According to trial testimony, he had run to the nearby apartment of a friend, bleeding from the face and with abrasions on his neck. He said he had gotten into a fight, and he begged for a ride home.
The friend testified that after she read a newspaper account the next morning about Riojas’ slaying, she called police.
The boyfriend of Garza’s sister testified at his trial that about an hour after the shooting, Garza tried to sell him Riojas’ gun for $100 and an amplifier.
In one statement to police, Garza admitted pulling the trigger. But in a second statement, he said the gun fired accidentally. At trial, he claimed he acted in self-defense against an overly aggressive cop.
On death row, Garza was asked by a WOAI-TV reporter last week if he had anything to say to the slain officer’s family.
“No, I don’t.
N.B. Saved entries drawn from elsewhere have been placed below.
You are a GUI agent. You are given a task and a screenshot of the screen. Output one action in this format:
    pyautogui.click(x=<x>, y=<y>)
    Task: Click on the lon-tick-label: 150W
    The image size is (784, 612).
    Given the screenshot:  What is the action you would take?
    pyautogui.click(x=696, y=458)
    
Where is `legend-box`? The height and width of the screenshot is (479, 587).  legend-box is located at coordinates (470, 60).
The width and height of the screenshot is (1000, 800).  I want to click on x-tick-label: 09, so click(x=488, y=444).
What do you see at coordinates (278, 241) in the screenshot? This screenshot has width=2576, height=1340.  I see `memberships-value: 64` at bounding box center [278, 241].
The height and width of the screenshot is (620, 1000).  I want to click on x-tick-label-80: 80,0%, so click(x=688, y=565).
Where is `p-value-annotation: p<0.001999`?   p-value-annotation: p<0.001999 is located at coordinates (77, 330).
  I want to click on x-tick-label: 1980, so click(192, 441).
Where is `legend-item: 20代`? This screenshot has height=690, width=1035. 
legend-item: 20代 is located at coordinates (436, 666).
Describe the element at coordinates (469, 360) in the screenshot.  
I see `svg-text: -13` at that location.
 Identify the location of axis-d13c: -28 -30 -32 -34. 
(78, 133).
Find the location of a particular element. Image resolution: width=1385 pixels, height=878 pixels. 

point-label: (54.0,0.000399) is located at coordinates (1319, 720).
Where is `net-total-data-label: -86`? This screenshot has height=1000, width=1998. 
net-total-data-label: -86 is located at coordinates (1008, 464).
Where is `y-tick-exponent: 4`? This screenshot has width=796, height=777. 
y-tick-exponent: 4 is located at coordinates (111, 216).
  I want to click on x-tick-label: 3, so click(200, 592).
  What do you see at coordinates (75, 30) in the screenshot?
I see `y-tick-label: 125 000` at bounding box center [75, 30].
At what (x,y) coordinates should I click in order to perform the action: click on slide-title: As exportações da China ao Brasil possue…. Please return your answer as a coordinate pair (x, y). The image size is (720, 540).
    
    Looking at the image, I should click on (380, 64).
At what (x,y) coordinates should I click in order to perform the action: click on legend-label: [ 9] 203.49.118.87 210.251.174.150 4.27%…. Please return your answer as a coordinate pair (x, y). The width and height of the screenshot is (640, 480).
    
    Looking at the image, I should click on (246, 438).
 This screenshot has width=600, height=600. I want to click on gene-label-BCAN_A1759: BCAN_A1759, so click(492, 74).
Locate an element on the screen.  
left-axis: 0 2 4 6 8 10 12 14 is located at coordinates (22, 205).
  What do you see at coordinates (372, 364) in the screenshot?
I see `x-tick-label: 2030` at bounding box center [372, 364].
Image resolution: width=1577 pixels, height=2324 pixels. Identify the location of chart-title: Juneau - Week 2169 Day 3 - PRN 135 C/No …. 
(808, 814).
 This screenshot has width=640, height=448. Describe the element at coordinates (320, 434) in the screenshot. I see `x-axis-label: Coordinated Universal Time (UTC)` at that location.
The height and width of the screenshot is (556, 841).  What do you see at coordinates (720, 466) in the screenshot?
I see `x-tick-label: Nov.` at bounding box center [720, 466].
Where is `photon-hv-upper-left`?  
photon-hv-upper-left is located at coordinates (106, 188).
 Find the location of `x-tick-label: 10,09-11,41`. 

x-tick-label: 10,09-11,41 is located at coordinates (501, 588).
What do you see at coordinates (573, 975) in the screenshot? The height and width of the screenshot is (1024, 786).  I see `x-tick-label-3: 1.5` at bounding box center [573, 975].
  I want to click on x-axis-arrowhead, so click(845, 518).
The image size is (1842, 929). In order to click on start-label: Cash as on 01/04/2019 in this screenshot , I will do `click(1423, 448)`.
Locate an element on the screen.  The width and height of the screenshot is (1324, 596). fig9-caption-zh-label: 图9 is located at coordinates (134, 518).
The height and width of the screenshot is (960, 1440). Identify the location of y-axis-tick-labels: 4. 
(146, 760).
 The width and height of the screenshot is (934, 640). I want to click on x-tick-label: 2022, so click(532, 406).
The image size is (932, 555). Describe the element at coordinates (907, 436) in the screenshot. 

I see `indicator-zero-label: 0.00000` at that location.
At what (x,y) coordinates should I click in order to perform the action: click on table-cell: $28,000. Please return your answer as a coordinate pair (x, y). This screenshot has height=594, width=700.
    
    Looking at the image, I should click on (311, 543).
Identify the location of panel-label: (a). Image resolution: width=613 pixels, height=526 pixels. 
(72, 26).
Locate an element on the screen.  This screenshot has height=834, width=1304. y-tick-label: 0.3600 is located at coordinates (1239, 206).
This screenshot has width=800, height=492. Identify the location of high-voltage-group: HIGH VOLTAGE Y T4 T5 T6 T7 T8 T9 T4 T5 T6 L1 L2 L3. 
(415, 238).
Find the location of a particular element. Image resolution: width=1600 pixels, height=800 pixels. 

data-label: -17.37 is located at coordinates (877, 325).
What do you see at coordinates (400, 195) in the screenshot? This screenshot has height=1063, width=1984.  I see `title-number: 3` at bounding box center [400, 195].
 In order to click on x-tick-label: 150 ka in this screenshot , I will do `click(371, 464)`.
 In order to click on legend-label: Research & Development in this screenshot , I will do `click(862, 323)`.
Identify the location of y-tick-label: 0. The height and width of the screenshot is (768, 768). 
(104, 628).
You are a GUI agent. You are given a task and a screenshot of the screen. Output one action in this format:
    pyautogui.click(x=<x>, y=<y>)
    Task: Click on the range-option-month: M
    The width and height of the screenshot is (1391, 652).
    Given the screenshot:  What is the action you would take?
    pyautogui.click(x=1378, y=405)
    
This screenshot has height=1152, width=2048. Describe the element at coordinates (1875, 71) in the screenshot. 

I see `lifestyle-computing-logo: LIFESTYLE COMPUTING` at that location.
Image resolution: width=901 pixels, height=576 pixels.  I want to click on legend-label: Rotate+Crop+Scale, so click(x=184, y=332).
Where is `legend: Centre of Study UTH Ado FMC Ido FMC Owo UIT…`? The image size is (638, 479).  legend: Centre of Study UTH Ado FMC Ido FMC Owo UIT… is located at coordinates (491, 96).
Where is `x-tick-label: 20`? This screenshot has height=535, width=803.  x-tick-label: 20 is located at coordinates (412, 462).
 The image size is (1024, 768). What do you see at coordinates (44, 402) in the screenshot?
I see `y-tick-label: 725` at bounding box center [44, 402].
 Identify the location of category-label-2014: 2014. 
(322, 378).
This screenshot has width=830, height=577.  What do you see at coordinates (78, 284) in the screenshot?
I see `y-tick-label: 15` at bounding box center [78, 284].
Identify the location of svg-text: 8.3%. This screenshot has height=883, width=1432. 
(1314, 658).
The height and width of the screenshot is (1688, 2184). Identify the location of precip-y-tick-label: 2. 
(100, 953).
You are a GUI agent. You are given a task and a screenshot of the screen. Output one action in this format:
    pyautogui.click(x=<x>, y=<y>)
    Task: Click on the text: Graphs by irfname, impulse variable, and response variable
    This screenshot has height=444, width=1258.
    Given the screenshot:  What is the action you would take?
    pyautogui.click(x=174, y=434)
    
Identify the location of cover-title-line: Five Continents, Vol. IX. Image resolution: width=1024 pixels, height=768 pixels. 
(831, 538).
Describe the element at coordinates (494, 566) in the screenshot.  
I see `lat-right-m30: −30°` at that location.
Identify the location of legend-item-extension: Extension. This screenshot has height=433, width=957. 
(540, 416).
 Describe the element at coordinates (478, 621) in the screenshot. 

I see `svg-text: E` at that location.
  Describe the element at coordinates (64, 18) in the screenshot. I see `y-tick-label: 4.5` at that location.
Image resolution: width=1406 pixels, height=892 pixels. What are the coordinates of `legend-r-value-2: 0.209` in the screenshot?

I mean, what can I say? What am I supposed to say? You know? I mean …” he said before his words trailed off and he let out a heavy sigh.
To this day, members of SAPD SWAT team wear a green-and-black patch on their bulletproof vests bearing the numbers of Riojas’ retired badge: 1168.
“What people don’t get is that we move on, we go on with our careers, but Rocky’s family suffers every single day,” Cantu said. “His wife didn’t remarry. She still, every day, has to deal with that — fatherless, raising two children. Daily, they miss him. And I think people take that for granted.”